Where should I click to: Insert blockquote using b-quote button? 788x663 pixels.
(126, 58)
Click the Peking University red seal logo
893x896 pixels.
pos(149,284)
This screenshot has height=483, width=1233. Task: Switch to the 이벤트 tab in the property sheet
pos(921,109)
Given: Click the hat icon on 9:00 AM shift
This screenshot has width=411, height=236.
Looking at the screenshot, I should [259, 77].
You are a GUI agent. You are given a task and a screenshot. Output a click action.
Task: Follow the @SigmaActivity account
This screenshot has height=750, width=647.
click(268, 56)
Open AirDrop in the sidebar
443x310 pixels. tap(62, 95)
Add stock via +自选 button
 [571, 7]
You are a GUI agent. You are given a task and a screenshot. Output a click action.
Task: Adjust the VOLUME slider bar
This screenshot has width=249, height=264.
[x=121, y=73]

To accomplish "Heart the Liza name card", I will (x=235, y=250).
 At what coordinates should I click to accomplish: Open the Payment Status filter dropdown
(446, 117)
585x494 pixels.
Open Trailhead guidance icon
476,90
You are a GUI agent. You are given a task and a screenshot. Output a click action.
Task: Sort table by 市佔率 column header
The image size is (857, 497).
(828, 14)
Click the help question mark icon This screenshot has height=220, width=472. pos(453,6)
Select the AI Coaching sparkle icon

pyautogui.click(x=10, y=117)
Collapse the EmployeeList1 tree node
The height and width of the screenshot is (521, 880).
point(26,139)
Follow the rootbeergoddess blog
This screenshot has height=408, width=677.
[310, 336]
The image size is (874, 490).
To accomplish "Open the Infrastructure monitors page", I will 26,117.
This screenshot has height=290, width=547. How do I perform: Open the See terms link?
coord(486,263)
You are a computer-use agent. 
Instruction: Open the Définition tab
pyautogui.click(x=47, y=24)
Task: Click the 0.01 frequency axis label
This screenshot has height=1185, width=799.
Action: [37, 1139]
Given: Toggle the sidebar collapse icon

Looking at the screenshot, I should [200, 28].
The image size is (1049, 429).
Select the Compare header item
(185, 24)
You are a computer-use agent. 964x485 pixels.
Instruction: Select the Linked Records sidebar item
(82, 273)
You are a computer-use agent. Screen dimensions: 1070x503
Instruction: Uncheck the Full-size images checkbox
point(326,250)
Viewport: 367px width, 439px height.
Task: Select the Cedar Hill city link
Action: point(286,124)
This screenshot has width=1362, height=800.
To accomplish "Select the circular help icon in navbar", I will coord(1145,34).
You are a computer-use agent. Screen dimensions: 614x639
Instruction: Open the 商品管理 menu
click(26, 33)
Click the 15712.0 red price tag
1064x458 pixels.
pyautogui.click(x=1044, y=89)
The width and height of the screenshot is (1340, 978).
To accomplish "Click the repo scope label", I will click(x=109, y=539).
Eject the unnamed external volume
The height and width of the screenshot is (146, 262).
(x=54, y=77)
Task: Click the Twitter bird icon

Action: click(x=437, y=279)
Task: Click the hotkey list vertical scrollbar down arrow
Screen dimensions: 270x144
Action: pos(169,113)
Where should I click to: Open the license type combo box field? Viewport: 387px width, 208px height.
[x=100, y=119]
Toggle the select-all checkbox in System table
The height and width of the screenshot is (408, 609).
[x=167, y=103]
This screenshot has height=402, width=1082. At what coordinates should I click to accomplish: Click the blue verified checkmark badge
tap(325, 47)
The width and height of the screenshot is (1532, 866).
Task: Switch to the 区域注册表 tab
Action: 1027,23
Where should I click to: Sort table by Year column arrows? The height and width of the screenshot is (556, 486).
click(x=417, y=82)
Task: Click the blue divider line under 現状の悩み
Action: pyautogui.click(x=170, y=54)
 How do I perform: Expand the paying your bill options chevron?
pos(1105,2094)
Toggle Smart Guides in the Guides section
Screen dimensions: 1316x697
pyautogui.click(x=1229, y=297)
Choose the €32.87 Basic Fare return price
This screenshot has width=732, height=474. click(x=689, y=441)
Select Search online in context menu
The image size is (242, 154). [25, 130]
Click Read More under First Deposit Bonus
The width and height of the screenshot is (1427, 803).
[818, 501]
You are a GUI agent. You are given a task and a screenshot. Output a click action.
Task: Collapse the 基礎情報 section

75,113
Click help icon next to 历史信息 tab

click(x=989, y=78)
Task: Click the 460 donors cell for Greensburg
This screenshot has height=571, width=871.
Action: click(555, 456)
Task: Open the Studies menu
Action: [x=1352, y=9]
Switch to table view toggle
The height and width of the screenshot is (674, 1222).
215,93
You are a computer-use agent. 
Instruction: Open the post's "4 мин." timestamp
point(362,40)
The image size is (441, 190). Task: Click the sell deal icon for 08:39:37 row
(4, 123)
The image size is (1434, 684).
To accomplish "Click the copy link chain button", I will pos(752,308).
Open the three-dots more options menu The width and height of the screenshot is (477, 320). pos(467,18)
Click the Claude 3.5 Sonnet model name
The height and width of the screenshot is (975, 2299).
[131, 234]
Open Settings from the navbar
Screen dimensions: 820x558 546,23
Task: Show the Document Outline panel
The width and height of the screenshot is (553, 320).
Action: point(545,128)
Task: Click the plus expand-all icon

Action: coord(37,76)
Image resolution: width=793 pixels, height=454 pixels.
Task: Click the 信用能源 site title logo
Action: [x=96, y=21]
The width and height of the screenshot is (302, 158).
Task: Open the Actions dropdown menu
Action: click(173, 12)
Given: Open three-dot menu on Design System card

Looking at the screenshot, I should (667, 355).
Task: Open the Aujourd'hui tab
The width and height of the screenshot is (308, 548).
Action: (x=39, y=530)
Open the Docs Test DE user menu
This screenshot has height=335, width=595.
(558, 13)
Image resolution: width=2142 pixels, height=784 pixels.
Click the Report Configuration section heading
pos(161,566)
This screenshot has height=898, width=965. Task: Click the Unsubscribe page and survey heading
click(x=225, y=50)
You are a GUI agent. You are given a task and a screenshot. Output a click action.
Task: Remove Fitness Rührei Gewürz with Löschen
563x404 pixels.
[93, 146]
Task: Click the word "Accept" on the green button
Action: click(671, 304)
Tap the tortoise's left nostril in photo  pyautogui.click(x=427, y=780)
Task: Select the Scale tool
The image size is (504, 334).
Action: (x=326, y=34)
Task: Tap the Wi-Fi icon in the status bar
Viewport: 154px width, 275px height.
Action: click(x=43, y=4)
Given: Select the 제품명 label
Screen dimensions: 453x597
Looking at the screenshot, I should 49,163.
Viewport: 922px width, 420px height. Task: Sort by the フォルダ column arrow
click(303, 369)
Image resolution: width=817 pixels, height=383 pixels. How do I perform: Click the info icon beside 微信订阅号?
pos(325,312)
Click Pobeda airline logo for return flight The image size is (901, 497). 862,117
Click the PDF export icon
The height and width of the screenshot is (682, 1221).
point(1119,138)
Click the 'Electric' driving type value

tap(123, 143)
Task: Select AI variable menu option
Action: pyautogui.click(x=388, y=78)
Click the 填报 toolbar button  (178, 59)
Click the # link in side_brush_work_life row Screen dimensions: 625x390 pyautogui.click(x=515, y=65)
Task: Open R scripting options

• **TASK TO COMPLETE**
Beginning at the line with "Click the #" and ending at the last line of the entries, print every line exactly.

• **RESPONSE TO THE EXERCISE**
Click the # link in side_brush_work_life row Screen dimensions: 625x390 pyautogui.click(x=515, y=65)
Task: Open R scripting options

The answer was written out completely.